Saw this great William Willimon quote at Get Anchored:
“Our challenge, as communicators of the gospel, is not that God was in Jesus but that God was in Jesus reconciling the world to himself. We cannot make this faith mean anything we want. There is mystery, room for wonder, doubt, disagreement. But there are also these nasty particularities that make the gospel unavoidably abrasive, discordant, and so very interesting.”

-- from Willimon's article Jesus vs. Generic God

Kind of reminded me of this portion from the chapter "Jesus the Savior" in my book The Unvarnished Jesus (which is at final draft stage and ready to send!):
We proclaim Jesus, because there’s no way to real life, to resurrection life, except through the one man who died and came back to life under his own power. There is no salvation in or through anybody else. It’s all Jesus. And for those who may get tired of hearing about Jesus in this way, as if the gospel of Jesus’ atoning work is some sort of entry-level information that isn’t as “deep” as learning about the rapture or how to get out of debt God’s way , you’re not going to like this, but any Christian who is faithful to Christ must always be all about Jesus. Because Jesus is the center of the Christian life. And being “in Christ” necessitates a constant commitment to Jesus alone as the power to save.

But now in Christ Jesus you who once were far off have been brought near by the blood of Christ. For he himself is our peace, who has made us both one and has broken down in his flesh the dividing wall of hostility by abolishing the law of commandments and ordinances, that he might create in himself one new man in place of the two, so making peace . . . (Ephesians 2:13-15)

There is another powerful description of Jesus, mighty to save. But look at what v.14 says, really: “For he himself is our peace.”

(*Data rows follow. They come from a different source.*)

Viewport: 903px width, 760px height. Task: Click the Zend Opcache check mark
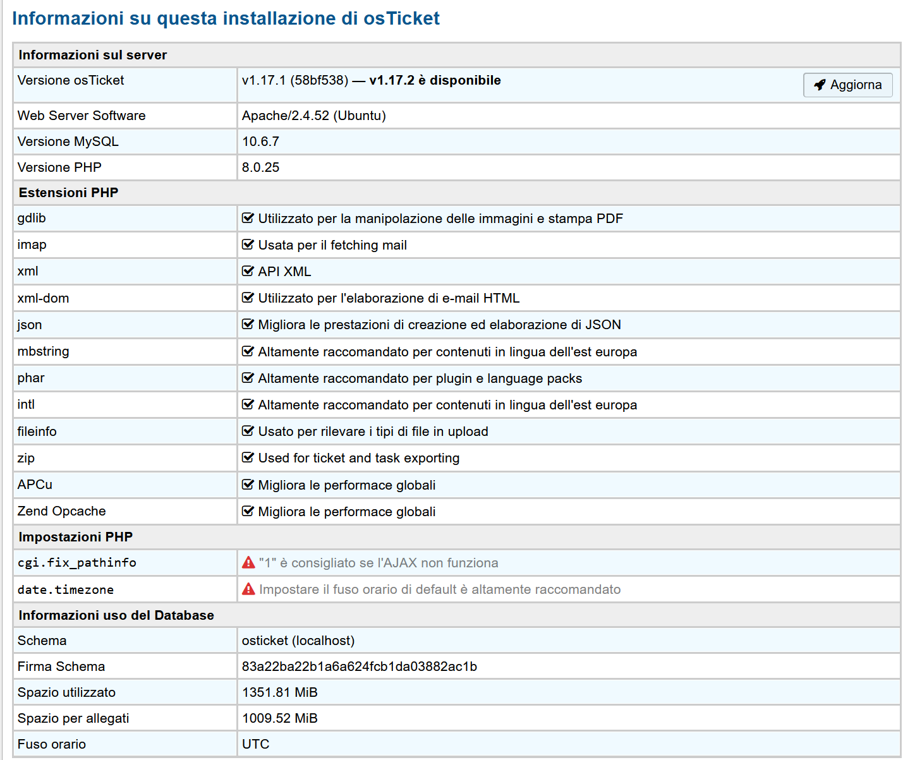(248, 511)
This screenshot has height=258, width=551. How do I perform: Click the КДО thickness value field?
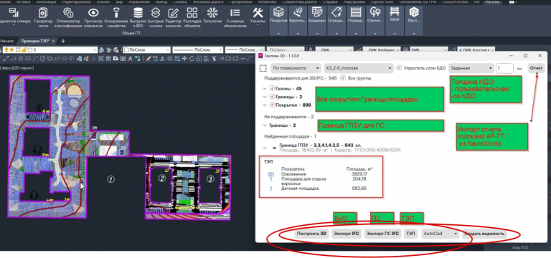point(504,68)
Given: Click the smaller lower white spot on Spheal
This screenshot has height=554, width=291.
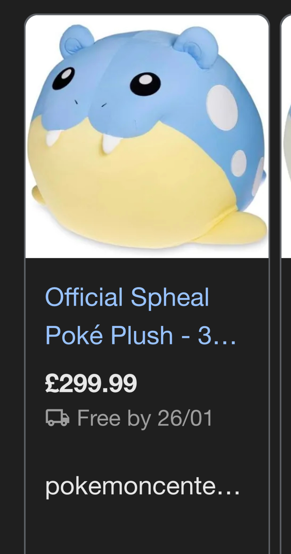Looking at the screenshot, I should pos(239,164).
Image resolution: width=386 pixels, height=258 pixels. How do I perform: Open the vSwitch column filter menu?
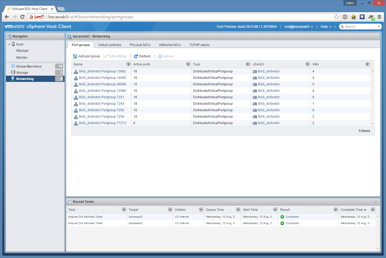point(307,64)
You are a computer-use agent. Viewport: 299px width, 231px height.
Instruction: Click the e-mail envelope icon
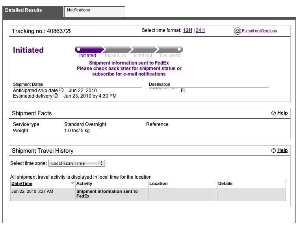[x=238, y=31]
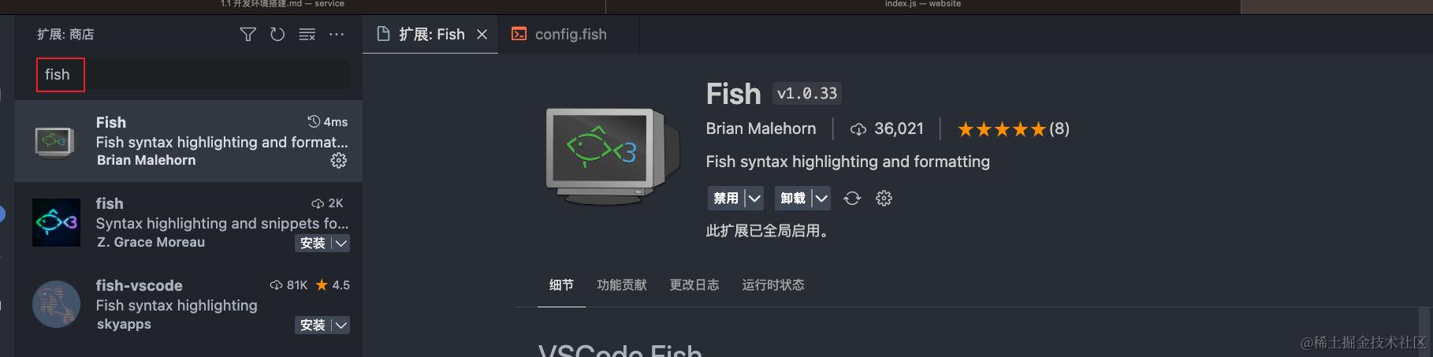
Task: Expand install options arrow for fish-vscode
Action: [341, 325]
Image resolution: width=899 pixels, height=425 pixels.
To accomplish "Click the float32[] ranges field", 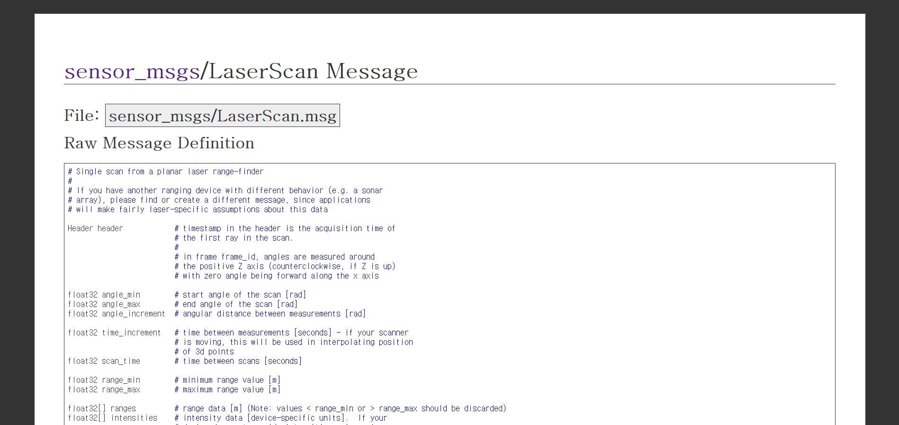I will (x=102, y=408).
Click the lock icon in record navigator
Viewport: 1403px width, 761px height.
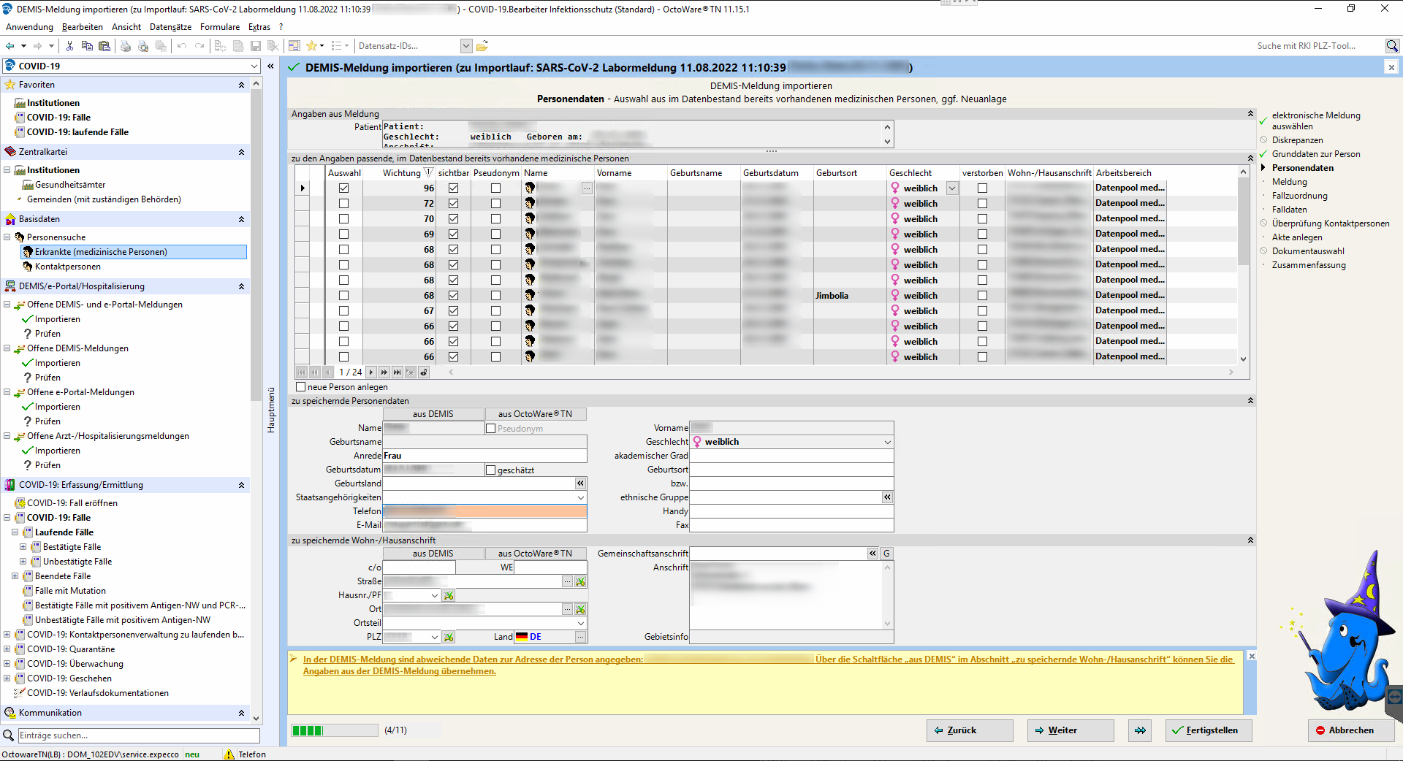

That’s such an easy-to-overlook truth: that Jesus himself is peace. That Jesus himself is life. Remember Jesus didn’t say, “I have the information on how to find the way, the truth and the life.” He said that he himself was the way, the truth, and the life. That nobody gets into relationship with God except through him. There are no shortcuts or passwords. It’s Jesus only.

The Bible does this to us over and over again. It takes these virtues God knows we love to depersonalize even as we spiritualize them -- peace, hope, goodness, love, etc. -- and says about them all, Jesus is those things. God is those things. Jesus is our peace. God is love. It will not let us believe we can have these virtues, these moral niceties, without being in the Person of Jesus Christ. He is those things, and to get them we must be in him.

John Piper puts it well:
[T]he gospel has unleashed a million mercies on the people of Christ, but . . . none of these is good news in and of itself. They are all good to the degree that they make possible the one great good – namely, knowing and enjoying God himself. Therefore, the gospel must be preached and believed and lived as “the light of the knowledge of the glory of God in the face of Jesus Christ” (2 Cor. 4:6).

The Gospel is Jesus. He is the Gospel. He is what you get. As St. Augustine once said, “You ask him for your reward and the giver is himself the gift. What more can you want?”